## Kutipan Pilihan

------------------------------------------------

Antri lift lagi, karena hanya ada satu lift. Tak lama, mungkin sekitar lima enam menit. Tujuannya? Hanya ikut-ikutan orang. Ternyata lift tersebut membawa saya ke Glass Floor. Glass Floor, sesuai namanya, ya lantai yang terbuat dari kaca. Jadi selama berdiri di atas lantai tersebut, kita bisa melihat pemandangan di bawah sana. Banyak pengunjung hanya berlutut di pinggir Glass Floor dan melongok ke bawah. Banyak juga yang mencoba jalan diatasnya dan minta difoto oleh koleganya. Seorang anak perempuan kecil dengan santai berjalan menyusuri lantai tersebut. Saya, setelah berusaha sedikit mencari celah untuk berjalan diatasnya, merekam pemandangan dari tempat tersebut. Tak sampai sepuluh menit disana, tetap berharap sesuatu yang ‘memacu adrenalin’, saya chao.

Sambil berjalan menuju lift untuk turun, saya melihat tiket yang saya pegang. Tersisa Himalamazon dan Legends of Flight.
Lift membawa kami turun ke toko yang menjual souvenir tempat tersebut. Banyak barang, seperti bendera, tas, mug, gantungan kunci, kaos, topi, dan lain-lain. Sempat menyentuh benda-benda seperti mug, botol minuman, dan benda-benda kecil lain yang tertera gambar bendera Kanada dan atau CN Tower. Saya bolak balik dan menemukan kesamannya dari benda-benda tersebut: Made in China.

Saya bertanya pada guide yang saya temui di lift pertama tentang Himalamazon. Dia katakan, silahkan lihat-lihat souvenir dulu. Saya berlalu dan mencari sendiri lokasinya.

Keluar dari toko souvenir, saya mendekati security dan menanyakan tentang lokasi Himalamazon. Sang bapak menujuk sebuah pintu di sebelahnya. Langsung saya masuki.

Ruangan tersebut seperti bioskop mini. Hanya ada beberapa bangku panjang dan layar kecil. Tak lama film diputar, dibuka oleh seorang professor animasi yang bercerita intinya tentang alam. Kurang lebih 10 menit, lalu pengunjung pindah ke ruang sebelah. Disana pengunjung diajak merasakan menjadi sebongkah kayu yang dipotong lalu dihanyutkan di sungai yang banyak buayanya. Seperti de javu. Pernah mengalami hal yang sama sebelumnya. Mungkin di Dufan beberapa tahun yang lalu. Tapi yang ini, benar-benar kena semprot air, walau sedikit, ketika sang kayu terkena kecipak air dari buaya ketika hanyut di sungai. Kebetulan saya duduk di paling depan dan paling ujung. Bukan keinginan saya duduk disana, tapi karena saya paling akhir masuk, itu satu-satunya posisi yang kosong.

------------------------------------------------

## Data
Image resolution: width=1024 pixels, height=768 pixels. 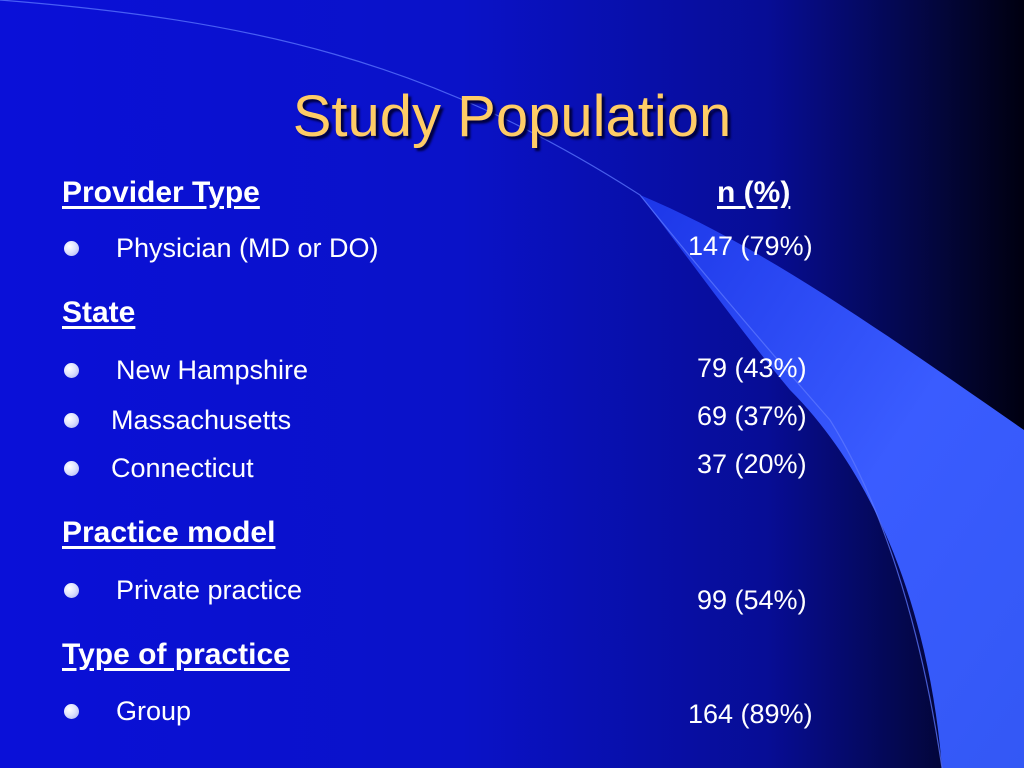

------------------------------------------------

## Tugas
Tuliskan kembali dengan tepat kutipan pilihan tentang kunjungan ke CN Tower, seluruhnya mulai dari "Sambil berjalan menuju" terus ke bawah sampai "mencari sendiri lokasinya.".

## Jawaban
Sambil berjalan menuju lift untuk turun, saya melihat tiket yang saya pegang. Tersisa Himalamazon dan Legends of Flight.
Lift membawa kami turun ke toko yang menjual souvenir tempat tersebut. Banyak barang, seperti bendera, tas, mug, gantungan kunci, kaos, topi, dan lain-lain. Sempat menyentuh benda-benda seperti mug, botol minuman, dan benda-benda kecil lain yang tertera gambar bendera Kanada dan atau CN Tower. Saya bolak balik dan menemukan kesamannya dari benda-benda tersebut: Made in China.

Saya bertanya pada guide yang saya temui di lift pertama tentang Himalamazon. Dia katakan, silahkan lihat-lihat souvenir dulu. Saya berlalu dan mencari sendiri lokasinya.